___ Exercise input
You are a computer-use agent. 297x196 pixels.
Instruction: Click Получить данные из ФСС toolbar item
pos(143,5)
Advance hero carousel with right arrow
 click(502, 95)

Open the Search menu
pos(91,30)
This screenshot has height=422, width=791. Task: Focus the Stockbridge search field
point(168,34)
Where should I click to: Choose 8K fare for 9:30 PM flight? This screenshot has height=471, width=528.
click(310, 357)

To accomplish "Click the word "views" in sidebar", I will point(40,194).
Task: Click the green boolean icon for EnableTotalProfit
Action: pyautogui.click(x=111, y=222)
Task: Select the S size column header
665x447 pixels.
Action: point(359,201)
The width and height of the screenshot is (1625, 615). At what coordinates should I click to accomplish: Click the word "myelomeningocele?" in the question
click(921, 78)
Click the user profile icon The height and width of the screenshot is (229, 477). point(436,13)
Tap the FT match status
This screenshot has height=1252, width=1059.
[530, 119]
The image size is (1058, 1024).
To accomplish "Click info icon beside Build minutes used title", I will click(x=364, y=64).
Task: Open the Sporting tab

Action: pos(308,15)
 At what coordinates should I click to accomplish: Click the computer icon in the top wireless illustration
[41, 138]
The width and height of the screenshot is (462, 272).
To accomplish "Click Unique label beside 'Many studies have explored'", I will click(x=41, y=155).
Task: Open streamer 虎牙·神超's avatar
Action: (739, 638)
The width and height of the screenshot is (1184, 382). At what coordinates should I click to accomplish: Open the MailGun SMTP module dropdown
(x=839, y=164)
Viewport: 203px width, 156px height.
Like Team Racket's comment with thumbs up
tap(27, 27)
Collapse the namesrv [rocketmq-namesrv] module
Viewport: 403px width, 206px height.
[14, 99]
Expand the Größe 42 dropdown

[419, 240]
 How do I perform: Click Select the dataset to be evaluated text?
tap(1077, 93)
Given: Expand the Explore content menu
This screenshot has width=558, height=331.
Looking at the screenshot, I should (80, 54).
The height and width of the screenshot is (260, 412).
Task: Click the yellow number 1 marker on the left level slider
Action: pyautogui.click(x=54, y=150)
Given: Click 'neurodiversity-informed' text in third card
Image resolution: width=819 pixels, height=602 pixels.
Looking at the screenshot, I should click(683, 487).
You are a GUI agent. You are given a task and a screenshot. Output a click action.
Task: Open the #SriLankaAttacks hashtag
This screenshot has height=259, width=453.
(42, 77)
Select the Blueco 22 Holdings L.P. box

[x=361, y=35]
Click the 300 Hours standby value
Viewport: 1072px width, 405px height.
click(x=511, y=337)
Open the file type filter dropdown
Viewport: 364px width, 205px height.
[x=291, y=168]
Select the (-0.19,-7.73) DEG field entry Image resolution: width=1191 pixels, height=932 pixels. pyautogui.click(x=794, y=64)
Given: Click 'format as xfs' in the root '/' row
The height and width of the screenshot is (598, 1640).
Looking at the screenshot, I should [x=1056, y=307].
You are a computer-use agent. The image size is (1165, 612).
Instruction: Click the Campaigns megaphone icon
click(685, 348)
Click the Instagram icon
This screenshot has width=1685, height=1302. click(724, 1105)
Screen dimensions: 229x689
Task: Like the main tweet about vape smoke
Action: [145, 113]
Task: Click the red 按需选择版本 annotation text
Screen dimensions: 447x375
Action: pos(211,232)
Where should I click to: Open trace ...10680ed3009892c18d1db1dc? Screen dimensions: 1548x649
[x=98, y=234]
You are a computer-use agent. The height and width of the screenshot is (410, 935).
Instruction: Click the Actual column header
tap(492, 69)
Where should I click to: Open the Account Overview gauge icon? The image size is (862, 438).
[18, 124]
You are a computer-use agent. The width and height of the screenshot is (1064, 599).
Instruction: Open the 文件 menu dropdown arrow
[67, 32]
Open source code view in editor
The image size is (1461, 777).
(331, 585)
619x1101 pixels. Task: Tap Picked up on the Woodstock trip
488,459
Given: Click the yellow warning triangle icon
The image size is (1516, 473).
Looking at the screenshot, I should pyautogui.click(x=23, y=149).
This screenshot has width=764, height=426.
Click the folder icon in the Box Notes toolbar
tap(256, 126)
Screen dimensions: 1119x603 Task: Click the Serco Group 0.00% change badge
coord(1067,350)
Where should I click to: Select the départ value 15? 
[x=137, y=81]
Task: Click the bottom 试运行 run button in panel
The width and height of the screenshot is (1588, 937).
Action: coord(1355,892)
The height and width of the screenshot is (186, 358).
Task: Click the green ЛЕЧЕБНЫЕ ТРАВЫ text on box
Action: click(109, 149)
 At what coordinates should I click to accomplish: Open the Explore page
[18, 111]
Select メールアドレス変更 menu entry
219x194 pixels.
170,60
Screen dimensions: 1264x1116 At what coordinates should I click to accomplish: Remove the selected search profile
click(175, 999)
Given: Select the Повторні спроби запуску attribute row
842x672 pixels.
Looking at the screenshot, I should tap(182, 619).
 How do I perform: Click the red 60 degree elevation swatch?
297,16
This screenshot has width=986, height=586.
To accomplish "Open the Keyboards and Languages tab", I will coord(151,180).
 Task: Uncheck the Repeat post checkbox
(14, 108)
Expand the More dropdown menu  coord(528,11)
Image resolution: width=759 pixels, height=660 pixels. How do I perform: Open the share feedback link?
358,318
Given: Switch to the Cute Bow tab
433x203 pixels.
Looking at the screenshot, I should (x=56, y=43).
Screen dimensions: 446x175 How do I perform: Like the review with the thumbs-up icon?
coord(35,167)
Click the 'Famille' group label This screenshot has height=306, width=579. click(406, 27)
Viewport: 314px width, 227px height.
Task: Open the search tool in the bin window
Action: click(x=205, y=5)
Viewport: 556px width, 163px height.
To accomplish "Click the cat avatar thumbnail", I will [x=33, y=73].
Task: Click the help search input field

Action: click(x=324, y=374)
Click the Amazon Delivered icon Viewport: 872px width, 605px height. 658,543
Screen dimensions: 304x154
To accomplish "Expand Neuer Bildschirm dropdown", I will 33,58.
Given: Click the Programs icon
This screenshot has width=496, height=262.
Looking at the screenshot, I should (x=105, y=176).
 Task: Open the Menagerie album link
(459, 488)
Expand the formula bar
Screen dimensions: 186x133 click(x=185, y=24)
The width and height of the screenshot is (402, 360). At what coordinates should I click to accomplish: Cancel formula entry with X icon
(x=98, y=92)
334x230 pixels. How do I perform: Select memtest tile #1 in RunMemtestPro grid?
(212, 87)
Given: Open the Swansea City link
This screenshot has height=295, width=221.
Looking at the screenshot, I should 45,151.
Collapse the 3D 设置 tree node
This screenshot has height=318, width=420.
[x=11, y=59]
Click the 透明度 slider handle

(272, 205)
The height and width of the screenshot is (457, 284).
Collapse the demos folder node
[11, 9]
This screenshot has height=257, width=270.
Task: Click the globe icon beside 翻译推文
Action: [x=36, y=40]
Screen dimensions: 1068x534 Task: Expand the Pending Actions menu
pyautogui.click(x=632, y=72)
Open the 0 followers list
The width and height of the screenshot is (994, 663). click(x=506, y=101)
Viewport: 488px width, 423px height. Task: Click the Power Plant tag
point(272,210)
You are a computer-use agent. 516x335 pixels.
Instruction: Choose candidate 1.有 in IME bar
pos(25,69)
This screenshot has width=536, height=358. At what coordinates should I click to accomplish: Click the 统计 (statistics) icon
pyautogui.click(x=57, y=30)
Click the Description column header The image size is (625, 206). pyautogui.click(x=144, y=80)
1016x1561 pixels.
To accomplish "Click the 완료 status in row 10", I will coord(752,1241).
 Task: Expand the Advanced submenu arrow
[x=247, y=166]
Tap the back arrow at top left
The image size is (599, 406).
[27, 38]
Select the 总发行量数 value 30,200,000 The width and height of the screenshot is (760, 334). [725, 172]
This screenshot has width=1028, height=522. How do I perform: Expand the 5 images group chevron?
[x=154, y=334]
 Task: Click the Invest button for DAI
______
Description of the task: Your answer should be the lines above, from the line containing "1016x1561 pixels." up to and including the line containing "Select the 总发行量数", reproduced exactly and with nothing else.

Written answer:
1016x1561 pixels.
To accomplish "Click the 완료 status in row 10", I will coord(752,1241).
 Task: Expand the Advanced submenu arrow
[x=247, y=166]
Tap the back arrow at top left
The image size is (599, 406).
[27, 38]
Select the 总发行量数 value 30,200,000 The width and height of the screenshot is (760, 334). [725, 172]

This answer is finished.